On November 14, Credit Suisse analyst Dan Leonard maintained an Outperform rating on Natera, Inc. (NASDAQ:NTRA) stock and lowered the price target to $55 from $70, highlighting the company’s growth opportunities in minimal residual disease testing across multiple indications as well as its continued leading position in reproductive health testing.
At the end of the third quarter of 2022, 45 hedge funds in the database of Insider Monkey held stakes worth $1.1 billion Natera, Inc. (NASDAQ:NTRA), compared to 39 in the preceding quarter worth $880.9 million.
In addition to Pfizer Inc. (NYSE:PFE), Eli Lilly and Company (NYSE:LLY), and AbbVie Inc. (NYSE:ABBV), CareDx, Inc (NASDAQ:CDNA) is one of the top medical stocks to invest in according to hedge funds.
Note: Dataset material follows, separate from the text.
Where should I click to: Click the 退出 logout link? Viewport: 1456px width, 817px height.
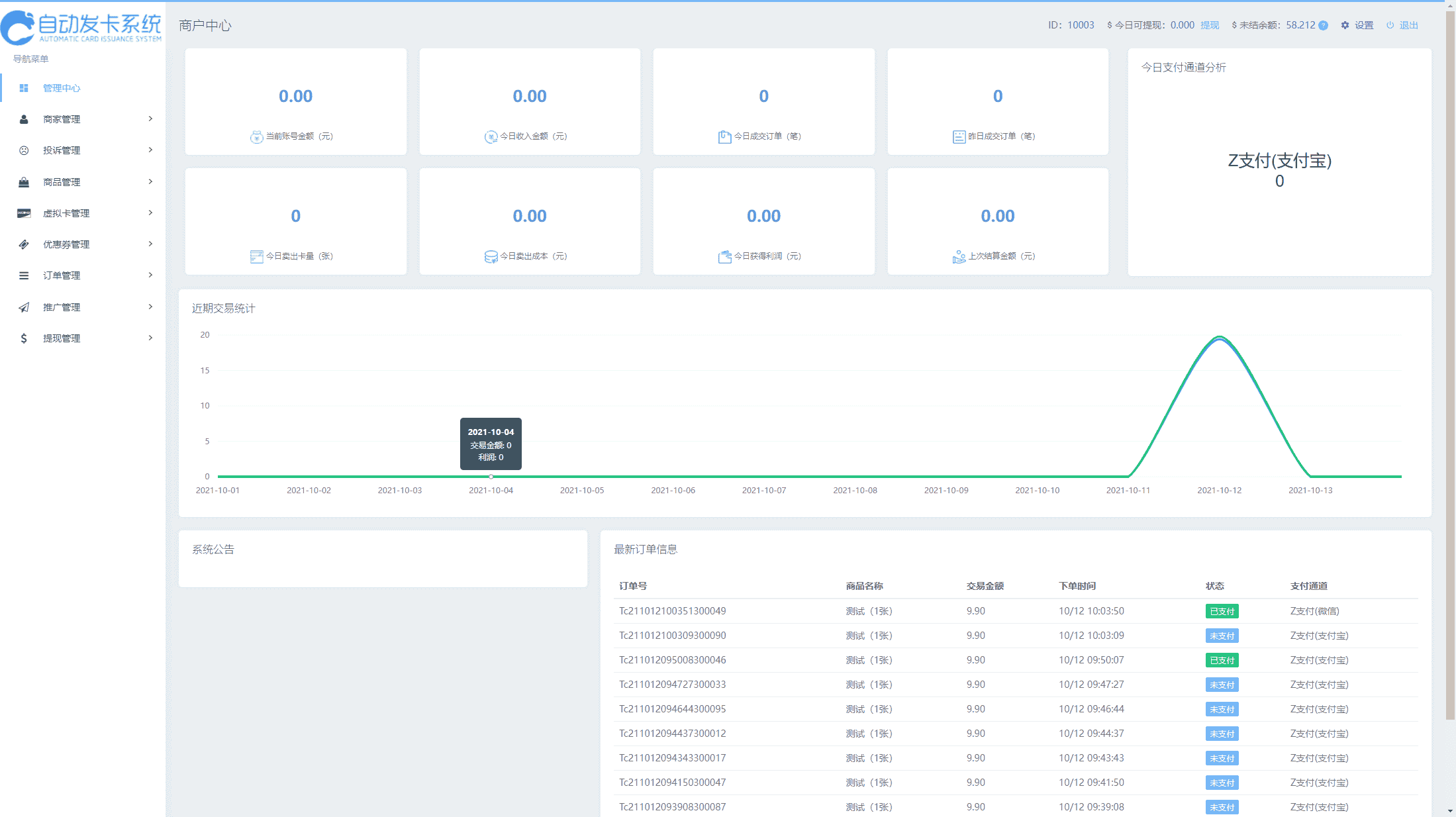[1408, 25]
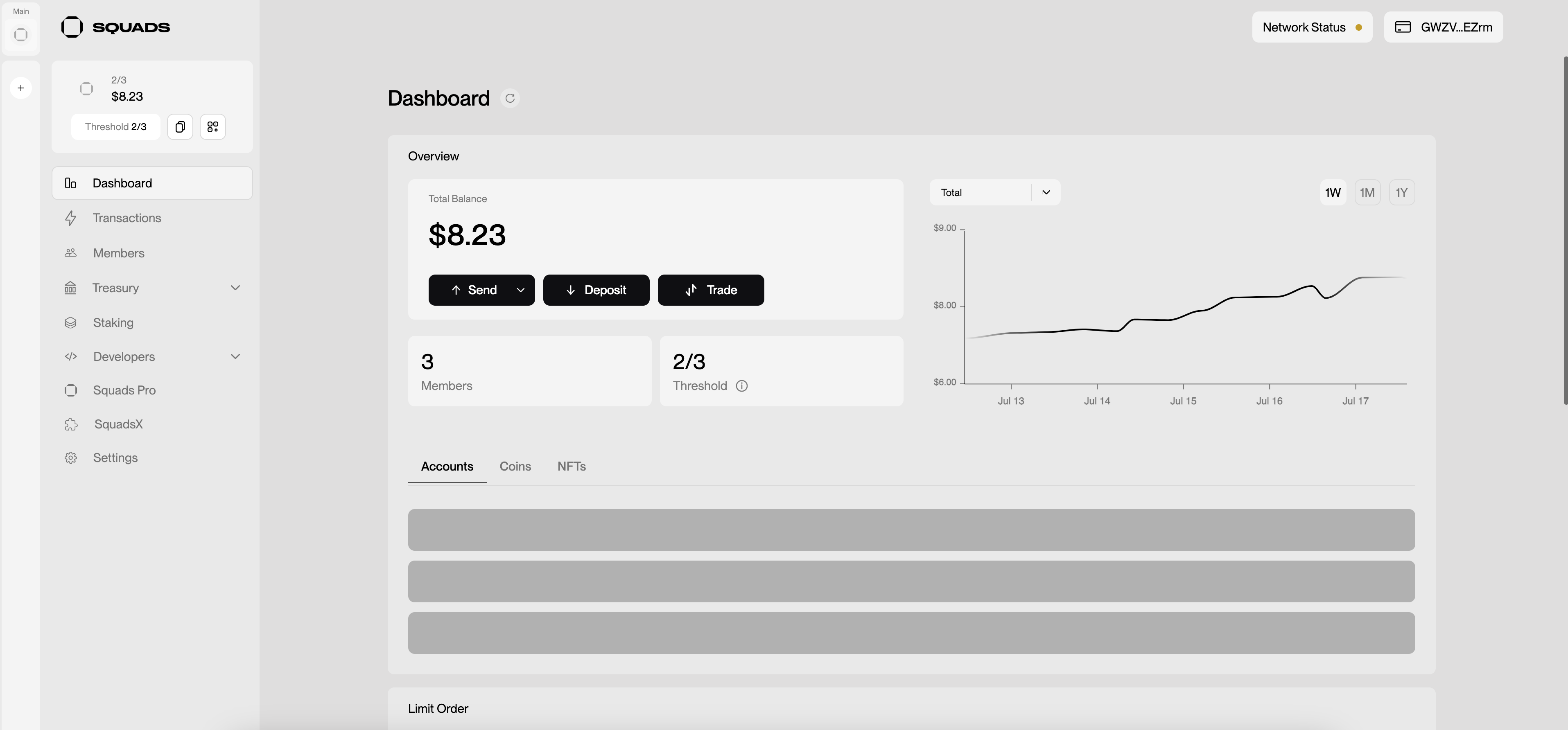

In its Q3 2022 investor letter, Alger Capital, an asset management firm, highlighted a few stocks and Natera, Inc. (NASDAQ:NTRA) was one of them. Here is what the fund said:
“Natera, Inc. (NASDAQ:NTRA) is a speciality lab providing genetic testing services in the reproductive health, oncology and transplant markets. Non-invasive prenatal testing (NIPT), part of the company’s reproductive health franchise, has historically generated most of the corporate revenue. However, we believe Natera’s oncology business may represent a larger share of revenue in the future, as we are seeing customers adopt these tests due to positive insurance reimbursement decisions and favorable clinical trial results.
Natera’s third-quarter share price outperformance was primarily driven by better-than-expected second-quarter results. In addition, management announced positive business updates. The company continues to execute well on its growth initiatives and is capturing market share relative to its key competitors. moreover, Natera announced that it will join a national diagnostic laboratory’s preferred lab network. Which helped address alleged concerns over its billing practices that were publicized earlier this year in a short seller’s report.”